The historical community was formed in stages, beginning with the Treaty of Birds Fort on September 29, 1843, then the purchase of 10,000 acres of land in Rusk County by Benjamin Franklin Thompson in the spring of 1844. This was due to an Executive Order of United States President James K. Polk, allowing members of the Old Settler and Ridge Party Cherokees to leave Indian Territory for Texas to seek lands on which to settle and re-establish a government there in order to protect their lives and that of their families from a near civil war state that existed in the Cherokee Nation following the forced removal of 1838-39.
History
- Mount Tabor Indian Community
By Patrick Pynes, Ph.D, Northern Arizona University - There are two American Indian tribes located in Texas today that are recognized by the state government, but not by the federal government. One of these is the Mount Tabor Indian Community.
- Although generally thought of as a Cherokee community only, the Mount Tabor Indian Community also has important Choctaw, Chickasaw, and Creek (Muscogee) roots. What all four of these indigenous peoples have in common are deep roots in the U.S. Southeast and a shared experience of colonization and removal from their original homelands.
- Beginning with the community’s establishment during the 1840s, the Mount Tabor Indian Community has been located in the Rusk County area of east Texas. The community was founded in Rusk County in 1845, some six miles south of Kilgore. As of 2016, the community counted slightly more than 500 enrolled members. About 300 of these members are living in Rusk, Smith, and Gregg Counties, mainly within about twenty miles of Kilgore.
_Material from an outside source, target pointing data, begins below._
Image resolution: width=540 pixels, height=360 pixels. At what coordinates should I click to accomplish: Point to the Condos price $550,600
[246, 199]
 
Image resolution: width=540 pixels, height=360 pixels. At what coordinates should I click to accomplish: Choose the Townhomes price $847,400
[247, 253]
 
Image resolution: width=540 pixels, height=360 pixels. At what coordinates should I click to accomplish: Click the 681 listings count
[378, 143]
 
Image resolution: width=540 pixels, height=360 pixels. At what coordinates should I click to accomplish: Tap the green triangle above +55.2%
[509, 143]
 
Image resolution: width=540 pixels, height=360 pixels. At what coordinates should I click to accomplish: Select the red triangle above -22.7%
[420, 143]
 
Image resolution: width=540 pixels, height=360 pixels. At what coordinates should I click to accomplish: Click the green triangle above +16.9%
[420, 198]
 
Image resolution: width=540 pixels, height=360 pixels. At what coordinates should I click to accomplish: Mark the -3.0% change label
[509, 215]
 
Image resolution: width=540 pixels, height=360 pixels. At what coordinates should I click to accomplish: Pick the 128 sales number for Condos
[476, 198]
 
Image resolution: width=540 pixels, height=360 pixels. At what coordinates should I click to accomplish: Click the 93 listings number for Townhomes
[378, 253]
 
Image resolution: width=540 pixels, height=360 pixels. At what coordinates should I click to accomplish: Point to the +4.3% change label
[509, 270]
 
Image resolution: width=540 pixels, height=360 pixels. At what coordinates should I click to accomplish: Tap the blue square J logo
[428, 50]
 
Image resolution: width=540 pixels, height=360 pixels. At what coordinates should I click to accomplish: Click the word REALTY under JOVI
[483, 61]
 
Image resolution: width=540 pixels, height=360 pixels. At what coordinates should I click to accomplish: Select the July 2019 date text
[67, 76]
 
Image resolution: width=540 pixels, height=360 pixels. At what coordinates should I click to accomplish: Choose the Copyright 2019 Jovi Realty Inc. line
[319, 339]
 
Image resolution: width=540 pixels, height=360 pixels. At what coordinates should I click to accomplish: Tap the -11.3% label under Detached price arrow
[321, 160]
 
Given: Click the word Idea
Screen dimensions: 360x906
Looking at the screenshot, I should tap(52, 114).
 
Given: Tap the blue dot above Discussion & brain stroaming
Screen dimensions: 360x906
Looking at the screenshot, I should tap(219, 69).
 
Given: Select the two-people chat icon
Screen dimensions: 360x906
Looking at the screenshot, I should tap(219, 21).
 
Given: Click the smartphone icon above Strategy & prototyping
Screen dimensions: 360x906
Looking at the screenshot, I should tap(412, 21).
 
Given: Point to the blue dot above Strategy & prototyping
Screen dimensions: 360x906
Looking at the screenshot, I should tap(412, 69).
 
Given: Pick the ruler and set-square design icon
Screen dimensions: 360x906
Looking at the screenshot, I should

Many of the community’s members live near the town of Troup in extreme southeast Smith County, near the Rusk County line.
- The Mount Tabor Indian Community’s deepest indigenous roots reach back into Arkansas, Tennessee, Georgia, and North Carolina, and to the federal government’s policies of Assimilation and Removal as a means of solving the “Indian problem.” These federal “foreign” policies originated in the early nineteenth century, especially during the Washington and Jefferson administrations. They culminated in 1830 with the passage by the U.S. Congress of President Andrew Jackson’s Indian Removal Act, despite the “no” votes of people like Congressman David Crockett of Tennessee.
Constitution
Preamble
“We, the citizens of the Texas Cherokees and Associate Bands of the Mount Tabor Indian Community an indigenous community and political organization, having a desire to firmly establish this organization in order to preserve and enrich our culture, protect and develop our natural and human resources; provide for the stabilization and economic prosperity of our families and our posterity. Do, hereby adopt and proclaim this constitution as the governing document of the Texas Cherokees and Associate Bands of the Mount Tabor Indian Community.”